┌──

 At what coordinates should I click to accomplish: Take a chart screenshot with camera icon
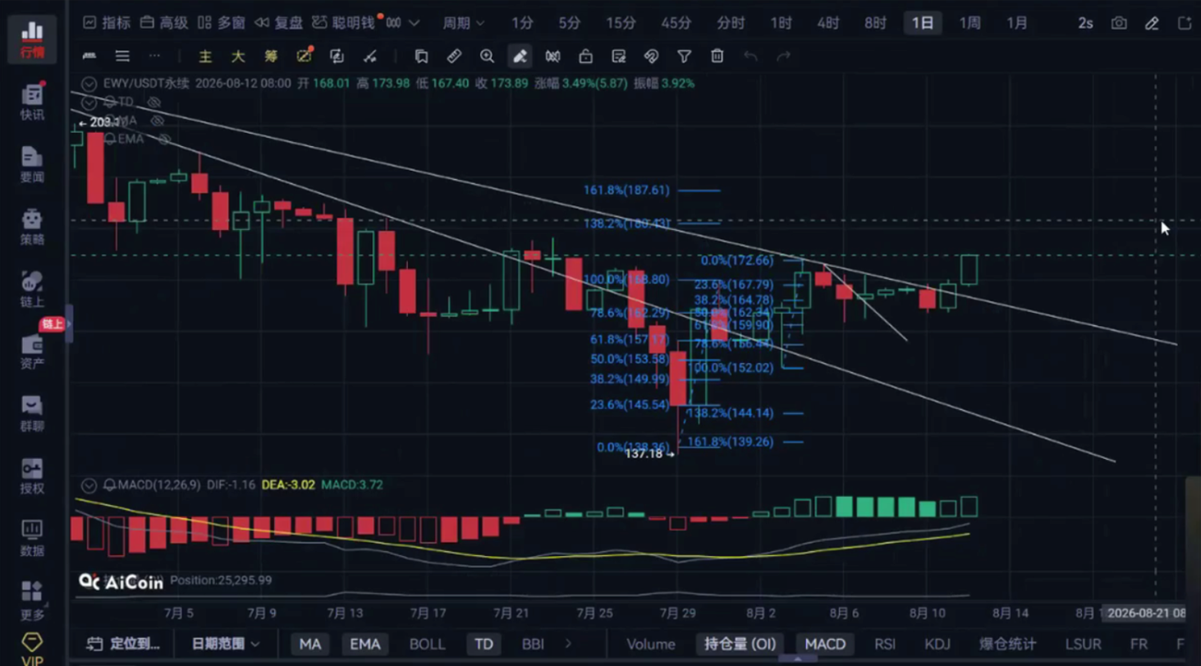1119,23
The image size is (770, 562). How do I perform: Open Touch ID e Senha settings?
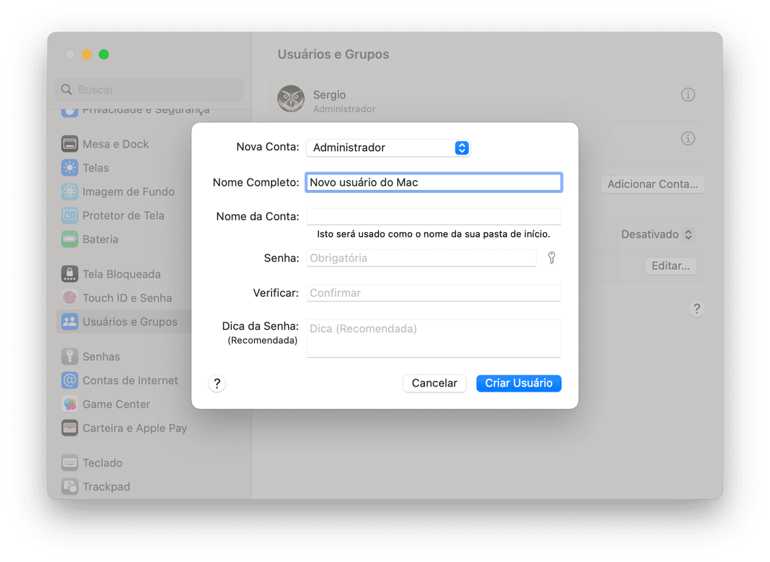[127, 298]
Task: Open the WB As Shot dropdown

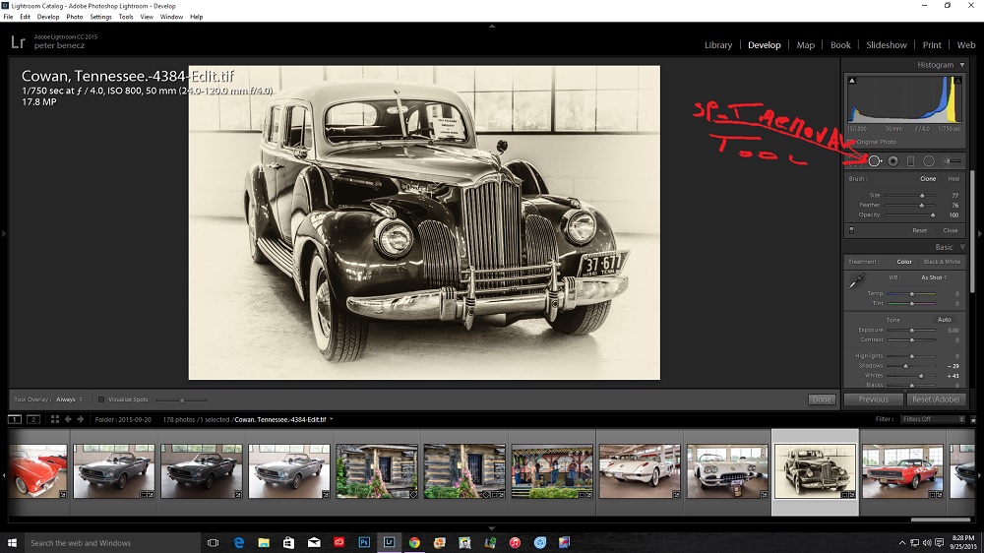Action: click(933, 277)
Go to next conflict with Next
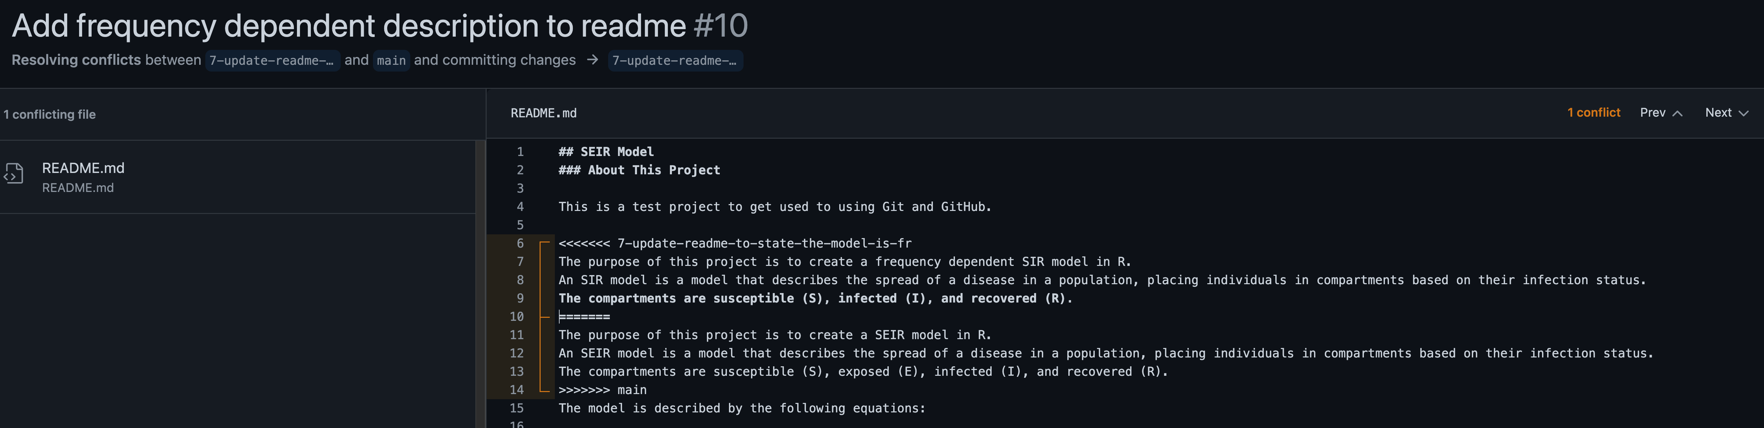 point(1726,113)
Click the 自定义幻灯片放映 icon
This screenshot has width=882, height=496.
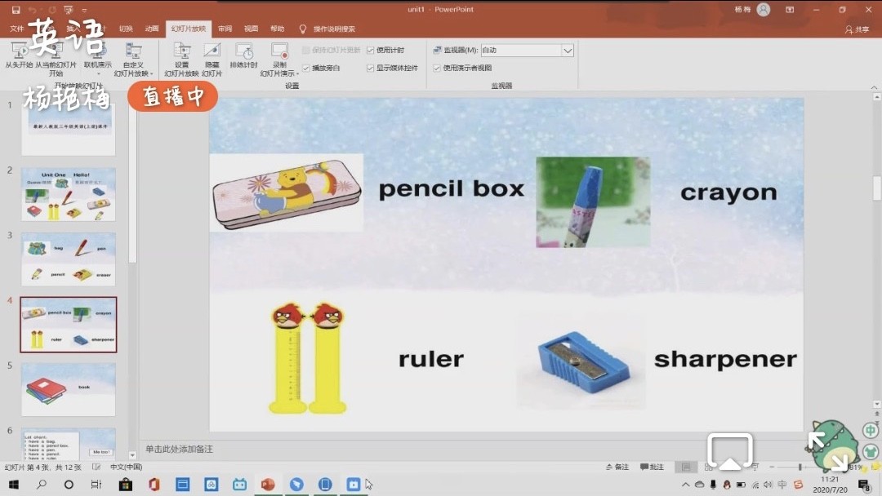point(133,52)
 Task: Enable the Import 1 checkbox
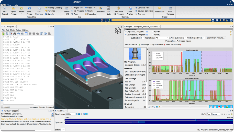pos(153,32)
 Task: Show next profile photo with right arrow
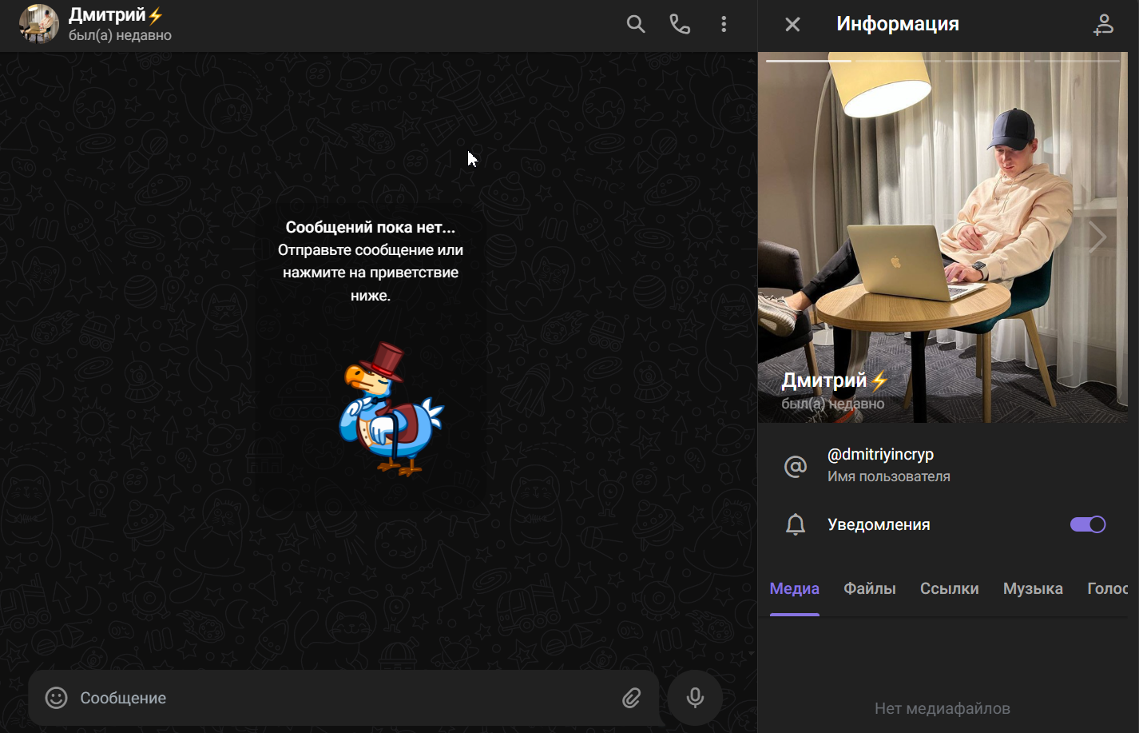pyautogui.click(x=1098, y=237)
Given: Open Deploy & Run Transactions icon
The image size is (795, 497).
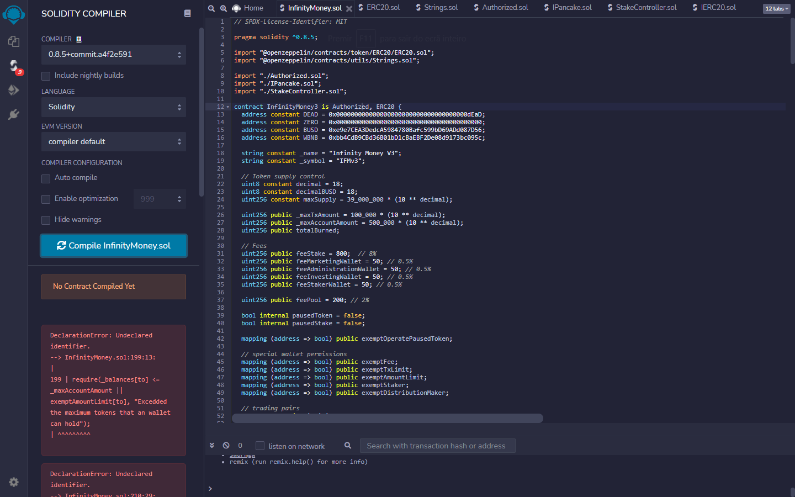Looking at the screenshot, I should 14,90.
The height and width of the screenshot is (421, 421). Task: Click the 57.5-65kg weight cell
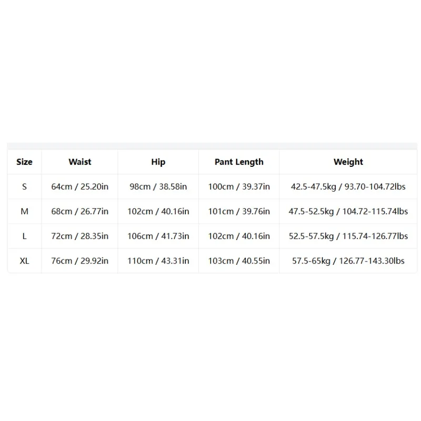(348, 260)
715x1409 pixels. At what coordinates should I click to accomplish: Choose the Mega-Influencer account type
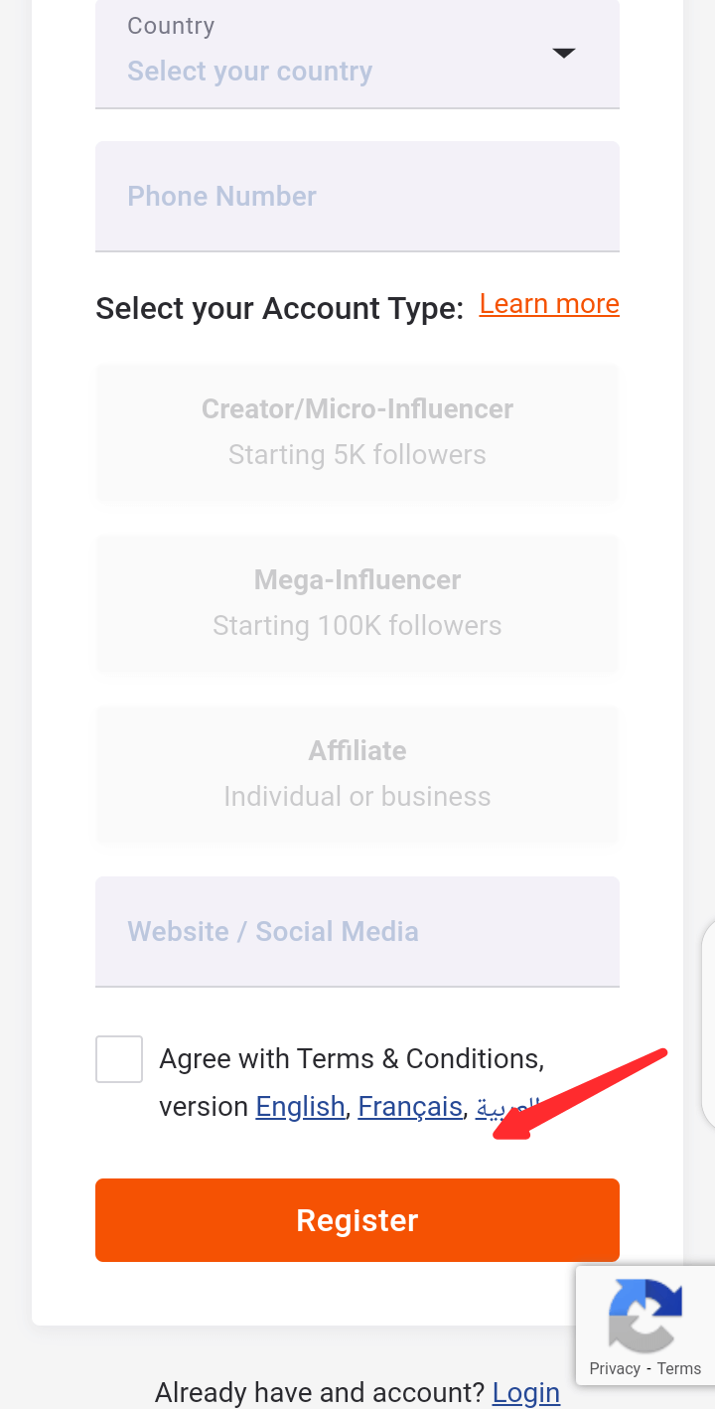click(358, 603)
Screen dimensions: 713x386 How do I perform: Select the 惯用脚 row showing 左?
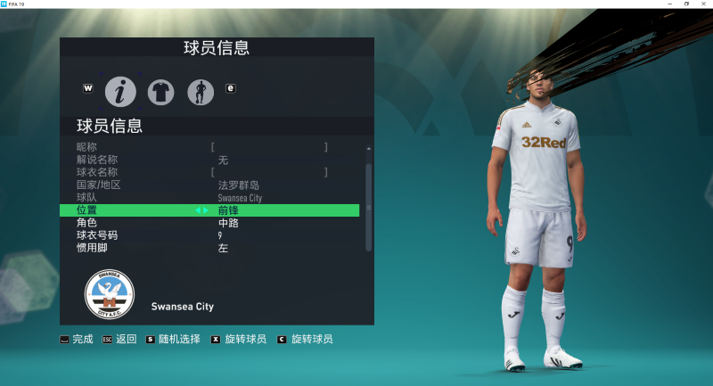click(x=209, y=248)
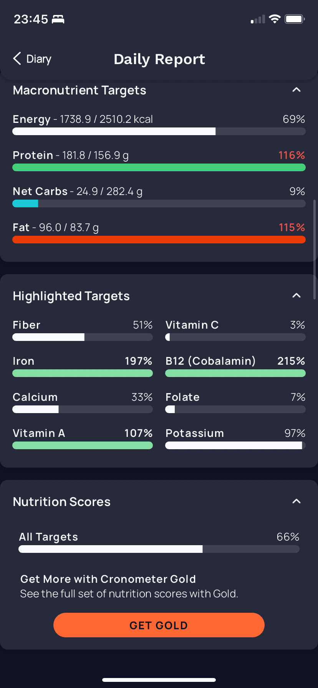Image resolution: width=318 pixels, height=688 pixels.
Task: Tap the Net Carbs progress bar
Action: coord(159,203)
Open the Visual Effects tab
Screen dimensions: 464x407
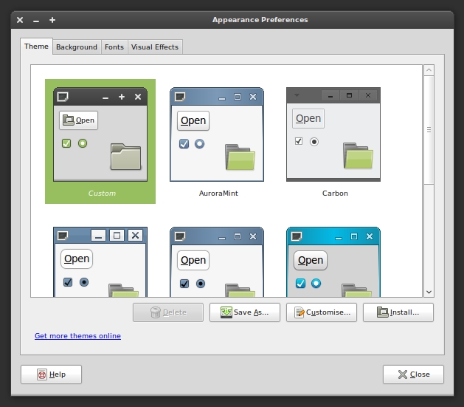coord(155,47)
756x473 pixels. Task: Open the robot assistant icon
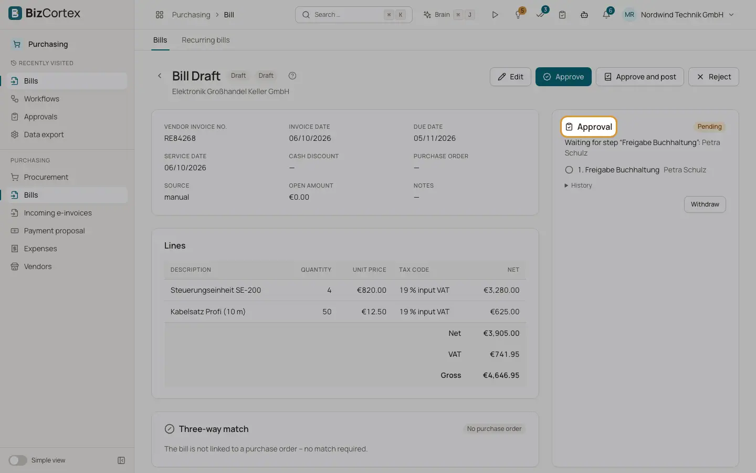[x=584, y=15]
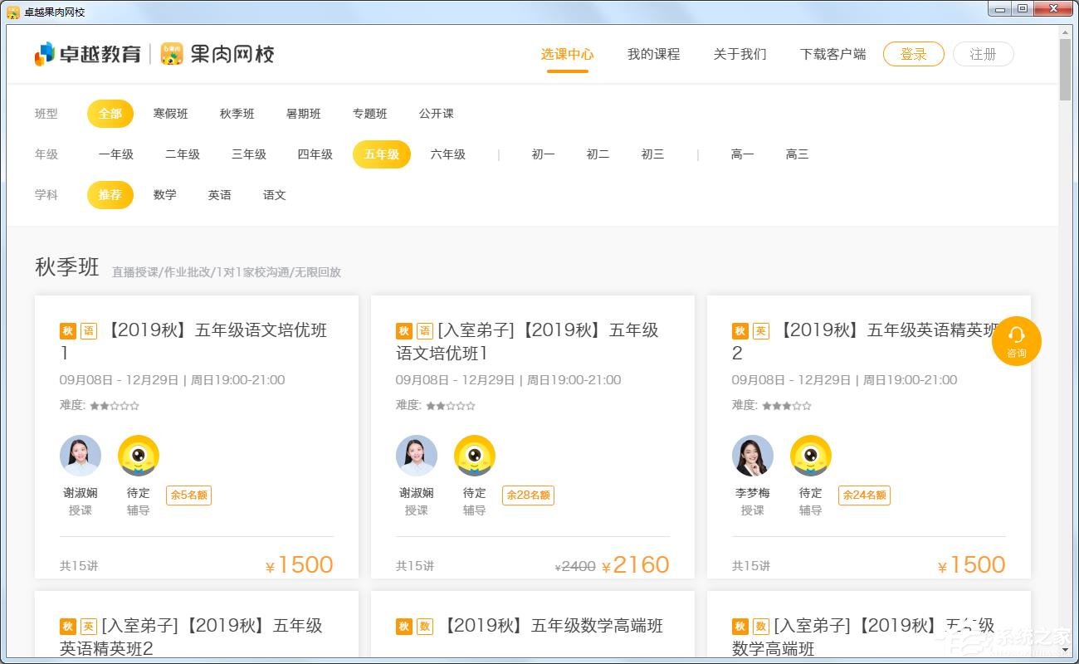Select 全部 class type filter
Screen dimensions: 1079x664
(x=110, y=114)
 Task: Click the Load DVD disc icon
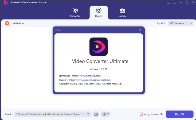pyautogui.click(x=7, y=23)

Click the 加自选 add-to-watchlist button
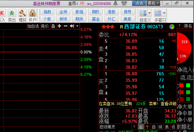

└──

YOUR TASK – With images left out, the data must be transcribed exactly.

FINAL ANSWER –
 At what coordinates should I click to accomplish: Take a chart screenshot with camera icon
1119,23
The image size is (770, 562). How do I perform: Open Touch ID e Senha settings?
[127, 298]
Task: Open the WB As Shot dropdown

Action: click(933, 277)
Go to next conflict with Next
 point(1726,113)
Click the 自定义幻灯片放映 icon
This screenshot has width=882, height=496.
point(133,52)
 Task: Enable the Import 1 checkbox
pos(153,32)
 Task: Show next profile photo with right arrow
pyautogui.click(x=1098, y=237)
Given: Open Deploy & Run Transactions icon
The image size is (795, 497).
Looking at the screenshot, I should 14,90.
The height and width of the screenshot is (421, 421). Task: Click the 57.5-65kg weight cell
(348, 260)
715x1409 pixels. At what coordinates should I click to accomplish: Choose the Mega-Influencer account type
click(358, 603)
Screen dimensions: 713x386 How do I perform: Select the 惯用脚 row showing 左?
click(x=209, y=248)
Image resolution: width=318 pixels, height=688 pixels.
Task: Tap the Net Carbs progress bar
Action: coord(159,203)
Open the Visual Effects tab
Screen dimensions: 464x407
coord(155,47)
756x473 pixels. Task: Open the robot assistant icon
[x=584, y=15]
Select 全部 class type filter
Screen dimensions: 1079x664
(x=110, y=114)
 Task: Click the Load DVD disc icon
pyautogui.click(x=7, y=23)

Click the 加自选 add-to-watchlist button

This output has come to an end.